• Goal of the exercise
Can you copy the rows verbatim, from the line containing "Describe the element at coordinates (80, 774)" through the last row?

• Input data
╔══
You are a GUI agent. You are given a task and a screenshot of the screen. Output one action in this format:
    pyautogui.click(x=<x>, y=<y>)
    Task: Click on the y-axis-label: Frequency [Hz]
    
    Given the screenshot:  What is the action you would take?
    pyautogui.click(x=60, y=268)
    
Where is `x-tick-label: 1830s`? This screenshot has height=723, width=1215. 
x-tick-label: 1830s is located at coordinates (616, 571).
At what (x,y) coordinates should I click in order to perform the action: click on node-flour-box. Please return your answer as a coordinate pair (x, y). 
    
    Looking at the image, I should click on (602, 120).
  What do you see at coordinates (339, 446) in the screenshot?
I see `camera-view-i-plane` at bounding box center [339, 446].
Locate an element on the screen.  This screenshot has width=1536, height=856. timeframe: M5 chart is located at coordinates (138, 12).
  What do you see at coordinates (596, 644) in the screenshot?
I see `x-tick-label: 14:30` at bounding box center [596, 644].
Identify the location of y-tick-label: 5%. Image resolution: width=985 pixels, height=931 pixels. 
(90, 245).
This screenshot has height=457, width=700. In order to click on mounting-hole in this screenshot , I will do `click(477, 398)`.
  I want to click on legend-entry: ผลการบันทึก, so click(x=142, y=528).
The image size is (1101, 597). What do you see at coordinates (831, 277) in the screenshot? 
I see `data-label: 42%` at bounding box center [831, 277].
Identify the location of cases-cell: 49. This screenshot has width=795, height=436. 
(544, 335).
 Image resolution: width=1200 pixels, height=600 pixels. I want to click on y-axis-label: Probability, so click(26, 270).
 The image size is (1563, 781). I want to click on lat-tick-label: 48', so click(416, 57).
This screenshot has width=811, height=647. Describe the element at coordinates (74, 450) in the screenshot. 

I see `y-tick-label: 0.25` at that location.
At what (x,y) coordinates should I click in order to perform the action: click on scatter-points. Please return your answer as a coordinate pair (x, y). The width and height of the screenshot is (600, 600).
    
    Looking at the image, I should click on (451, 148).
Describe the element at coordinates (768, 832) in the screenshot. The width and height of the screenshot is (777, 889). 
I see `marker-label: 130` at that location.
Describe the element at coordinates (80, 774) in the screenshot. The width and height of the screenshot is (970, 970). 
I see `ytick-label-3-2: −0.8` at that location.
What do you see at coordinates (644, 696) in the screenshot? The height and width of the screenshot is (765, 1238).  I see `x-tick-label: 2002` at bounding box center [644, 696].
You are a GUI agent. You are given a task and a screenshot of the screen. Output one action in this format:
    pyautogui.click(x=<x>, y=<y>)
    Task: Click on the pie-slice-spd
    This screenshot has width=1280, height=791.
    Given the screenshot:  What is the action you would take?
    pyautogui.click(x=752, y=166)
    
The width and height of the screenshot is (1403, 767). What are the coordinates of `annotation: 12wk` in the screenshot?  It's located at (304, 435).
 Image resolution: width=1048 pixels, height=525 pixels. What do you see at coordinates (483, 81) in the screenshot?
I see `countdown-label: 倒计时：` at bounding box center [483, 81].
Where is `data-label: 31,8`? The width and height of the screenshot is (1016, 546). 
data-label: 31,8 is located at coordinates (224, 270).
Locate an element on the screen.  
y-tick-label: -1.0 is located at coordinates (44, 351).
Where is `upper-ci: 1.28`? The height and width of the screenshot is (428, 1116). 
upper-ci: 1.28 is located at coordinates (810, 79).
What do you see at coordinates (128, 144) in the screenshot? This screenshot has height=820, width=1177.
╚══
• Solution to the problem
Describe the element at coordinates (80, 774) in the screenshot. The width and height of the screenshot is (970, 970). 
I see `ytick-label-3-2: −0.8` at that location.
What do you see at coordinates (644, 696) in the screenshot? The height and width of the screenshot is (765, 1238).  I see `x-tick-label: 2002` at bounding box center [644, 696].
You are a GUI agent. You are given a task and a screenshot of the screen. Output one action in this format:
    pyautogui.click(x=<x>, y=<y>)
    Task: Click on the pie-slice-spd
    This screenshot has width=1280, height=791.
    Given the screenshot:  What is the action you would take?
    pyautogui.click(x=752, y=166)
    
The width and height of the screenshot is (1403, 767). What are the coordinates of `annotation: 12wk` in the screenshot?  It's located at (304, 435).
 Image resolution: width=1048 pixels, height=525 pixels. What do you see at coordinates (483, 81) in the screenshot?
I see `countdown-label: 倒计时：` at bounding box center [483, 81].
Where is `data-label: 31,8`? The width and height of the screenshot is (1016, 546). 
data-label: 31,8 is located at coordinates (224, 270).
Locate an element on the screen.  
y-tick-label: -1.0 is located at coordinates (44, 351).
Where is `upper-ci: 1.28`? The height and width of the screenshot is (428, 1116). 
upper-ci: 1.28 is located at coordinates (810, 79).
What do you see at coordinates (128, 144) in the screenshot? This screenshot has height=820, width=1177.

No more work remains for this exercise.